INPUT MATERIAL Block Start

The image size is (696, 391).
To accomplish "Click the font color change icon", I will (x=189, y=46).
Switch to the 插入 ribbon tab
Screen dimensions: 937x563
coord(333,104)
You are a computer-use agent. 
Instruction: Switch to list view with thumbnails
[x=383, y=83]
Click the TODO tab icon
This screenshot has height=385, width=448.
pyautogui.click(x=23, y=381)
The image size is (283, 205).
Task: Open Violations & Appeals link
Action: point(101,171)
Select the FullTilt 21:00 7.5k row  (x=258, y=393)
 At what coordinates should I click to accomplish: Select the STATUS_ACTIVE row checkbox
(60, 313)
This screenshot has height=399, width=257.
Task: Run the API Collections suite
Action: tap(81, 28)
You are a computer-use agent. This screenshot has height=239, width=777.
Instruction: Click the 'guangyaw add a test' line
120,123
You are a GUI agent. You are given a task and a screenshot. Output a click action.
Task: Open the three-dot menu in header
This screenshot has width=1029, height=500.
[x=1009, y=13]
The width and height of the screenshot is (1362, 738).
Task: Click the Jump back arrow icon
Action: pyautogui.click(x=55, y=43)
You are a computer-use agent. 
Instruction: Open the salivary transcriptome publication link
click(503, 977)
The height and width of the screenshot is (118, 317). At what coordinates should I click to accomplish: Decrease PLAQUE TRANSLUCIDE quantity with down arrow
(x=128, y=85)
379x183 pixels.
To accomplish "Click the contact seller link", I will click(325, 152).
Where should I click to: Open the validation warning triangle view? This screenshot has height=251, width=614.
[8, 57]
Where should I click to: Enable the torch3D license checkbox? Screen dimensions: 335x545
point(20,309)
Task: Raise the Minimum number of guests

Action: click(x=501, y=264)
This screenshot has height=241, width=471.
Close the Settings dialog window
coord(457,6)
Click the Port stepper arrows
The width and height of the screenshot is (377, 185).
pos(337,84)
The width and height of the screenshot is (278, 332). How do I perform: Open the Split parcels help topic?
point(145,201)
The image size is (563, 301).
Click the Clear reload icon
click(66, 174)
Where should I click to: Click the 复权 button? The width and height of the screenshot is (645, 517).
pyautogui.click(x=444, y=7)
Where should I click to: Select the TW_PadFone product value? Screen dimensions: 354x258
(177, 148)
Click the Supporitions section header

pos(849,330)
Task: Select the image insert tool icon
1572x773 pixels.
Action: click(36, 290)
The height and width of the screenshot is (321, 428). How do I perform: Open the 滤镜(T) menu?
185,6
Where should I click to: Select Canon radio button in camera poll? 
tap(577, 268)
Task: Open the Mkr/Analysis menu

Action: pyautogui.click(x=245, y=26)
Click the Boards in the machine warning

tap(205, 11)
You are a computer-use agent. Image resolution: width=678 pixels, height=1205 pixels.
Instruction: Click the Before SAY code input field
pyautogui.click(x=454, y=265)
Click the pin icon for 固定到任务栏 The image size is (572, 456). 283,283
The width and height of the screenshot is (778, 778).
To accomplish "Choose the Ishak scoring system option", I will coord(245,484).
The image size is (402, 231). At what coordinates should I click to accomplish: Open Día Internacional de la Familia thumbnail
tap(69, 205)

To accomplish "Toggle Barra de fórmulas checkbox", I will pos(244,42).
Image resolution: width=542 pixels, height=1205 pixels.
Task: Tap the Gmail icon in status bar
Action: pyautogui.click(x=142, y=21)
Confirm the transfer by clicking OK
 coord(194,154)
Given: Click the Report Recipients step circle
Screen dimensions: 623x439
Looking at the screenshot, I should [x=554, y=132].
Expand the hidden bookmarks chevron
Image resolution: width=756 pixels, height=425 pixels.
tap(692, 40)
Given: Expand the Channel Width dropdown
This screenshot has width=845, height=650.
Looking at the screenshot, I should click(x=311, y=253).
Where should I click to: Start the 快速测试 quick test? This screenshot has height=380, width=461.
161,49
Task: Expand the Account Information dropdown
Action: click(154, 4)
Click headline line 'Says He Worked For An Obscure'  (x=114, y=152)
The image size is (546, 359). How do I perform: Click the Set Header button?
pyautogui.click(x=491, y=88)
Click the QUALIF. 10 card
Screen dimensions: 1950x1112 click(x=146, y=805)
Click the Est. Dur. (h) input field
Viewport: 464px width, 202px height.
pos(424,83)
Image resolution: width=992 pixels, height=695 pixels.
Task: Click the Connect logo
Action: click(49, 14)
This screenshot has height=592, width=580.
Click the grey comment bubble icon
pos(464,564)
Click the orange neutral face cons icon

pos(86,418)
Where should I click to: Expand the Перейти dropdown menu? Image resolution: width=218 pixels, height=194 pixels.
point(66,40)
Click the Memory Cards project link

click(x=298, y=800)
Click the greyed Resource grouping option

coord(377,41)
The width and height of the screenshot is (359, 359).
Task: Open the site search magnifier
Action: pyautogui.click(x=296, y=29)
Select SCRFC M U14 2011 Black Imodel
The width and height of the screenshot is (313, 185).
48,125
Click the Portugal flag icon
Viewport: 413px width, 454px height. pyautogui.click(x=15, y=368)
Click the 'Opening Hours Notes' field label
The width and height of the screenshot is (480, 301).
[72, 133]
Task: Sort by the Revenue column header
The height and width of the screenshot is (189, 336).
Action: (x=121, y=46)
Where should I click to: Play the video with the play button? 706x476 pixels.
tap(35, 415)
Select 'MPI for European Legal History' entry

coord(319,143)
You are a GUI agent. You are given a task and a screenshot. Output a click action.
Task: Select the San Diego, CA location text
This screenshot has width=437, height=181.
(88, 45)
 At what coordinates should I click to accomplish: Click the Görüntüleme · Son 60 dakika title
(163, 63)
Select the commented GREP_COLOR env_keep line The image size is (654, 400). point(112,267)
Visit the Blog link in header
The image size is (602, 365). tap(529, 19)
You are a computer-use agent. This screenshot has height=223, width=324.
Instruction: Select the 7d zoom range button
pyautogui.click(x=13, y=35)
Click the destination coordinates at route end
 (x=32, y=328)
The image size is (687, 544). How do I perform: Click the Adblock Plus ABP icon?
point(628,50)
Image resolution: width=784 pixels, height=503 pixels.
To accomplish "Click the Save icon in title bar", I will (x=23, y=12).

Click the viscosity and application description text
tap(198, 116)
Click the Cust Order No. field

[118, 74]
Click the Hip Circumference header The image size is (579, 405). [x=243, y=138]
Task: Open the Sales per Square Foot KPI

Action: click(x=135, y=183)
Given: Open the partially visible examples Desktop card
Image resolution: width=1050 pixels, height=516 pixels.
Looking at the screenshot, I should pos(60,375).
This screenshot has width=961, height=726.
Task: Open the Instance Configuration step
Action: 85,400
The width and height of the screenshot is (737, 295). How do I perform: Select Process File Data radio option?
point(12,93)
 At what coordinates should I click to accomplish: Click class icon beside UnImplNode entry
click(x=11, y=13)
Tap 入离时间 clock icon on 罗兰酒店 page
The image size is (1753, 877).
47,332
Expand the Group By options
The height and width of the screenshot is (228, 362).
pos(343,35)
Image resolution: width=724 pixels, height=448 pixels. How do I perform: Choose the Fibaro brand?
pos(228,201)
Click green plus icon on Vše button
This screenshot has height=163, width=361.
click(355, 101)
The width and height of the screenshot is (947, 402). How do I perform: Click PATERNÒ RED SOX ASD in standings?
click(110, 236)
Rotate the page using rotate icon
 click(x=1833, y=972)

INPUT MATERIAL Block End

Copy the listing in full. Match it word for word.

The image size is (696, 391).
To accomplish "Click the font color change icon", I will (x=189, y=46).
Switch to the 插入 ribbon tab
Screen dimensions: 937x563
coord(333,104)
You are a computer-use agent. 
Instruction: Switch to list view with thumbnails
[x=383, y=83]
Click the TODO tab icon
This screenshot has height=385, width=448.
pyautogui.click(x=23, y=381)
The image size is (283, 205).
Task: Open Violations & Appeals link
Action: point(101,171)
Select the FullTilt 21:00 7.5k row  (x=258, y=393)
 At what coordinates should I click to accomplish: Select the STATUS_ACTIVE row checkbox
(60, 313)
This screenshot has height=399, width=257.
Task: Run the API Collections suite
Action: tap(81, 28)
You are a computer-use agent. This screenshot has height=239, width=777.
Instruction: Click the 'guangyaw add a test' line
120,123
You are a GUI agent. You are given a task and a screenshot. Output a click action.
Task: Open the three-dot menu in header
This screenshot has width=1029, height=500.
[x=1009, y=13]
The width and height of the screenshot is (1362, 738).
Task: Click the Jump back arrow icon
Action: pyautogui.click(x=55, y=43)
You are a computer-use agent. 
Instruction: Open the salivary transcriptome publication link
click(503, 977)
The height and width of the screenshot is (118, 317). At what coordinates should I click to accomplish: Decrease PLAQUE TRANSLUCIDE quantity with down arrow
(x=128, y=85)
379x183 pixels.
To accomplish "Click the contact seller link", I will click(325, 152).
Where should I click to: Open the validation warning triangle view? This screenshot has height=251, width=614.
[8, 57]
Where should I click to: Enable the torch3D license checkbox? Screen dimensions: 335x545
point(20,309)
Task: Raise the Minimum number of guests

Action: click(x=501, y=264)
This screenshot has height=241, width=471.
Close the Settings dialog window
coord(457,6)
Click the Port stepper arrows
The width and height of the screenshot is (377, 185).
pos(337,84)
The width and height of the screenshot is (278, 332). How do I perform: Open the Split parcels help topic?
point(145,201)
The image size is (563, 301).
Click the Clear reload icon
click(66, 174)
Where should I click to: Click the 复权 button? The width and height of the screenshot is (645, 517).
pyautogui.click(x=444, y=7)
Where should I click to: Select the TW_PadFone product value? Screen dimensions: 354x258
(177, 148)
Click the Supporitions section header

pos(849,330)
Task: Select the image insert tool icon
1572x773 pixels.
Action: click(36, 290)
The height and width of the screenshot is (321, 428). How do I perform: Open the 滤镜(T) menu?
185,6
Where should I click to: Select Canon radio button in camera poll? 
tap(577, 268)
Task: Open the Mkr/Analysis menu

Action: pyautogui.click(x=245, y=26)
Click the Boards in the machine warning

tap(205, 11)
You are a computer-use agent. Image resolution: width=678 pixels, height=1205 pixels.
Instruction: Click the Before SAY code input field
pyautogui.click(x=454, y=265)
Click the pin icon for 固定到任务栏 The image size is (572, 456). 283,283
The width and height of the screenshot is (778, 778).
To accomplish "Choose the Ishak scoring system option", I will coord(245,484).
The image size is (402, 231). At what coordinates should I click to accomplish: Open Día Internacional de la Familia thumbnail
tap(69, 205)

To accomplish "Toggle Barra de fórmulas checkbox", I will pos(244,42).
Image resolution: width=542 pixels, height=1205 pixels.
Task: Tap the Gmail icon in status bar
Action: pyautogui.click(x=142, y=21)
Confirm the transfer by clicking OK
 coord(194,154)
Given: Click the Report Recipients step circle
Screen dimensions: 623x439
Looking at the screenshot, I should [x=554, y=132].
Expand the hidden bookmarks chevron
Image resolution: width=756 pixels, height=425 pixels.
tap(692, 40)
Given: Expand the Channel Width dropdown
This screenshot has width=845, height=650.
Looking at the screenshot, I should click(x=311, y=253).
Where should I click to: Start the 快速测试 quick test? This screenshot has height=380, width=461.
161,49
Task: Expand the Account Information dropdown
Action: click(154, 4)
Click headline line 'Says He Worked For An Obscure'  (x=114, y=152)
The image size is (546, 359). How do I perform: Click the Set Header button?
pyautogui.click(x=491, y=88)
Click the QUALIF. 10 card
Screen dimensions: 1950x1112 click(x=146, y=805)
Click the Est. Dur. (h) input field
Viewport: 464px width, 202px height.
pos(424,83)
Image resolution: width=992 pixels, height=695 pixels.
Task: Click the Connect logo
Action: click(49, 14)
This screenshot has height=592, width=580.
Click the grey comment bubble icon
pos(464,564)
Click the orange neutral face cons icon

pos(86,418)
Where should I click to: Expand the Перейти dropdown menu? Image resolution: width=218 pixels, height=194 pixels.
point(66,40)
Click the Memory Cards project link

click(x=298, y=800)
Click the greyed Resource grouping option

coord(377,41)
The width and height of the screenshot is (359, 359).
Task: Open the site search magnifier
Action: pyautogui.click(x=296, y=29)
Select SCRFC M U14 2011 Black Imodel
The width and height of the screenshot is (313, 185).
48,125
Click the Portugal flag icon
Viewport: 413px width, 454px height. pyautogui.click(x=15, y=368)
Click the 'Opening Hours Notes' field label
The width and height of the screenshot is (480, 301).
[72, 133]
Task: Sort by the Revenue column header
The height and width of the screenshot is (189, 336).
Action: (x=121, y=46)
Where should I click to: Play the video with the play button? 706x476 pixels.
tap(35, 415)
Select 'MPI for European Legal History' entry

coord(319,143)
You are a GUI agent. You are given a task and a screenshot. Output a click action.
Task: Select the San Diego, CA location text
This screenshot has width=437, height=181.
(88, 45)
 At what coordinates should I click to accomplish: Click the Görüntüleme · Son 60 dakika title
(163, 63)
Select the commented GREP_COLOR env_keep line The image size is (654, 400). point(112,267)
Visit the Blog link in header
The image size is (602, 365). tap(529, 19)
You are a computer-use agent. This screenshot has height=223, width=324.
Instruction: Select the 7d zoom range button
pyautogui.click(x=13, y=35)
Click the destination coordinates at route end
 (x=32, y=328)
The image size is (687, 544). How do I perform: Click the Adblock Plus ABP icon?
point(628,50)
Image resolution: width=784 pixels, height=503 pixels.
To accomplish "Click the Save icon in title bar", I will (x=23, y=12).

Click the viscosity and application description text
tap(198, 116)
Click the Cust Order No. field

[118, 74]
Click the Hip Circumference header The image size is (579, 405). [x=243, y=138]
Task: Open the Sales per Square Foot KPI

Action: click(x=135, y=183)
Given: Open the partially visible examples Desktop card
Image resolution: width=1050 pixels, height=516 pixels.
Looking at the screenshot, I should pos(60,375).
This screenshot has width=961, height=726.
Task: Open the Instance Configuration step
Action: 85,400
The width and height of the screenshot is (737, 295). How do I perform: Select Process File Data radio option?
point(12,93)
 At what coordinates should I click to accomplish: Click class icon beside UnImplNode entry
click(x=11, y=13)
Tap 入离时间 clock icon on 罗兰酒店 page
The image size is (1753, 877).
47,332
Expand the Group By options
The height and width of the screenshot is (228, 362).
pos(343,35)
Image resolution: width=724 pixels, height=448 pixels. How do I perform: Choose the Fibaro brand?
pos(228,201)
Click green plus icon on Vše button
This screenshot has height=163, width=361.
click(355, 101)
The width and height of the screenshot is (947, 402). How do I perform: Click PATERNÒ RED SOX ASD in standings?
click(110, 236)
Rotate the page using rotate icon
 click(x=1833, y=972)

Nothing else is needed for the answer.